Blackstone Hires Morgan Stanley to Sell Pactera, Seeks Up to USD 1bn

The Wall Street Journal reported on February 1, 2016 that private equity giant Blackstone is looking to sell the Chinese IT out­sourc­ing company Pactera. Formed over three years ago from the merger of Beijing-based VanceInfo and Dalian-based HiSoft, Pactera was delisted from Nasdaq and taken private by Blackstone in late 2013 for $600m USD.

Since then, the company has made a number of acquisitions, among them Zurich-based Innoveo in January 2014 and, more recently in January 2016, New York-based digital agency Blue Fountain Media. Pactera reportedly generated revenues of $713 mil­lion USD in 2014.

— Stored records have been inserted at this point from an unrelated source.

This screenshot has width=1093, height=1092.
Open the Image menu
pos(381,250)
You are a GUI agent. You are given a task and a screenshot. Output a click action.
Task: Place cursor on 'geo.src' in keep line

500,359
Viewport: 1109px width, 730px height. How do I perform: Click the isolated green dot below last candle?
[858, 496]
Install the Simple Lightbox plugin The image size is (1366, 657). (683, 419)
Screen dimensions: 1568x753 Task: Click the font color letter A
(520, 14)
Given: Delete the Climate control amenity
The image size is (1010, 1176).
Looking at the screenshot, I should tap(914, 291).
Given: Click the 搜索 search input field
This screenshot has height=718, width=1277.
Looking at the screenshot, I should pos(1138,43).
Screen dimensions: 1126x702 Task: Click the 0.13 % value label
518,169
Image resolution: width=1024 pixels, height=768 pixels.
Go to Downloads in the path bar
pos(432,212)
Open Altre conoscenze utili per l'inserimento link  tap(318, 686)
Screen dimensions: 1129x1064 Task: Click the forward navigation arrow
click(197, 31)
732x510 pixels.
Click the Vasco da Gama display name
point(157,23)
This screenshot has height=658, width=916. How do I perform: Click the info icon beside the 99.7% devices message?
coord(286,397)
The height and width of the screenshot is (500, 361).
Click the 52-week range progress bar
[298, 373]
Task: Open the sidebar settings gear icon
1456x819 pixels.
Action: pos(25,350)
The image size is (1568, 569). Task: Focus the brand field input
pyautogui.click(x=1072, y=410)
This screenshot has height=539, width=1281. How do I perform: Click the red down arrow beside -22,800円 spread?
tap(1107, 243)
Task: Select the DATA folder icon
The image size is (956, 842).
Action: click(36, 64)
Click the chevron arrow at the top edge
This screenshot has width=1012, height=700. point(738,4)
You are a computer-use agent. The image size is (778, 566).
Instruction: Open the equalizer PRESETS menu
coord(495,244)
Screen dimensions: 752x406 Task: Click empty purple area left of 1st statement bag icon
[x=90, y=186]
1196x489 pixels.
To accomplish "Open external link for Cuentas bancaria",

To run the sales process, Blackstone has enlisted US investment bank Morgan Stanley, according to the Wall Street Journal. The same article said that Blackstone is looking for an exit price of between $800 and $1bn USD and that potential buyers could include industry firms or financial buyers. The article then goes on to speculate that the plan could involve a listing in China or merging with an already listed Chinese company, which would indicate that buyer interest is coming mostly from China.

The article said that the process has only just started and will take several months to complete. If Blackstone manages to sell Pactera at the desired $800–1bn USD, it would mean a profitable exit less than three years after it acquired the Chinese outsourcer.

Pactera has been going head-to-head with language service providers, such as Lionbridge and Moravia, in recent years in competing for large enterprise IT accounts.

According to the latest Common Sense Advisory research, Pactera’s Globalization Unit generated $71m USD in 2014 and employed around 1,500 staff. The Unit is offering localization services as well as related services like engineering, speech and image collection, and map data verification, which come naturally with having a global pool of linguists and testers.

Depending on the strategic priorities of the new owner, the impact of the sale on the language services and technology industry could be substantial. If the new owners consider globalization services a strategic priority, Pactera could become a force in sector consolidation through future acquisitions.